In compartmental models, microconstants describe the elementary rate processes for drug transfer between compartments and elimination. In a two-compartment model, k12 represents the transfer rate from central to peripheral compartment, k21 represents the return rate, and k10 represents the elimination rate from the central compartment. These microconstants cannot be directly observed but are estimated by fitting the model to concentration-time data.

Macroconstants are the hybrid rate constants that describe the observable exponents of the concentration-time curve. In the two-compartment model, alpha and beta are macroconstants that are functions of the microconstants. The relationships between microconstants and macroconstants are mathematically defined, allowing estimation of the underlying rate processes from the observed data.

Volume Terms in Compartmental Models

Multiple volume terms arise from compartmental analysis. The central compartment volume (Vc) is the volume of the compartment from which samples are drawn, typically the plasma plus highly perfused tissues. The volume of distribution at steady state (Vss) is the total volume of distribution when distribution equilibrium has been achieved between central and peripheral compartments. The volume of distribution during the terminal phase (Vbeta or Vd area) is calculated as clearance divided by beta.

These different volume terms have distinct clinical meanings. Vss is the most physiologically relevant measure of distribution space, as it reflects the equilibrium partitioning between all tissues and plasma. Vbeta is commonly reported in the literature and is used for calculating half-life, but it can exceed Vss for drugs with very slow terminal elimination.

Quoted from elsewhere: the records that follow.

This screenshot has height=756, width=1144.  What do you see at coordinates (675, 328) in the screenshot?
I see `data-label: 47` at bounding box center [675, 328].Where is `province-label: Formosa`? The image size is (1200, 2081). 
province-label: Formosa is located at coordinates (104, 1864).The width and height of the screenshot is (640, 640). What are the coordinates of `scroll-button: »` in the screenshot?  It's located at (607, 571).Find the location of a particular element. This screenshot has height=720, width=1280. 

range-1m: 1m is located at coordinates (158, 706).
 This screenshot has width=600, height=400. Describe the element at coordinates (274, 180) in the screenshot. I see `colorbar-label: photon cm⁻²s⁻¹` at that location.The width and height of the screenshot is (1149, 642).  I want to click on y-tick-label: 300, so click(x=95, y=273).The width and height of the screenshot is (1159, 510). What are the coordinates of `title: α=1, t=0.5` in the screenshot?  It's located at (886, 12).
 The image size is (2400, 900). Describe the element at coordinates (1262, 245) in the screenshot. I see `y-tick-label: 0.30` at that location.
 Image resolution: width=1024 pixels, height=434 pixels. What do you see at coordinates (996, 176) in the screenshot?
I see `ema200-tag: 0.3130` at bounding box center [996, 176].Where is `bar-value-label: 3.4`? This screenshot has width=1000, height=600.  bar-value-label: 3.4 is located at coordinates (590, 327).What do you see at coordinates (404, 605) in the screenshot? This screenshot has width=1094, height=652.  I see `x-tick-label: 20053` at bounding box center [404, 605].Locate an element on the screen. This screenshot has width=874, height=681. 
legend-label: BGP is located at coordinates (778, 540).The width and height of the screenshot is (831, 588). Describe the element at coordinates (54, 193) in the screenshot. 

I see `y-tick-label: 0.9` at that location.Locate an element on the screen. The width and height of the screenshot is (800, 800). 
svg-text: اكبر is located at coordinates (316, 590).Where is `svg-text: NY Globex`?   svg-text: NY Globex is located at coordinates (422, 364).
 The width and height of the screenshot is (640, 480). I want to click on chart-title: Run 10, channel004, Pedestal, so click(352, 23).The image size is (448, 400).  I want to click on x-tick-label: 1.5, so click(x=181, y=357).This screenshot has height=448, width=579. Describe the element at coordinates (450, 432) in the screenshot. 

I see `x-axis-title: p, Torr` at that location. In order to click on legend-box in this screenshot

Application to Different Routes of Administration

Compartmental models can be adapted for any route of administration. For intravenous bolus dosing, the initial concentration is determined by the dose and the central compartment volume. For intravenous infusion, the model incorporates the infusion rate and duration. For extravascular routes, an absorption compartment with a first-order or zero-order absorption rate constant is added.

The model must be identifiable from the available data. With sparse sampling or data that does not adequately characterize the distribution phase, a two-compartment model may not be distinguishable from a one-compartment model. Modern pharmacokinetic software uses nonlinear regression to fit compartmental models to concentration-time data, estimating the parameters that best describe the observed profile and enabling predictions for alternative dosing regimens.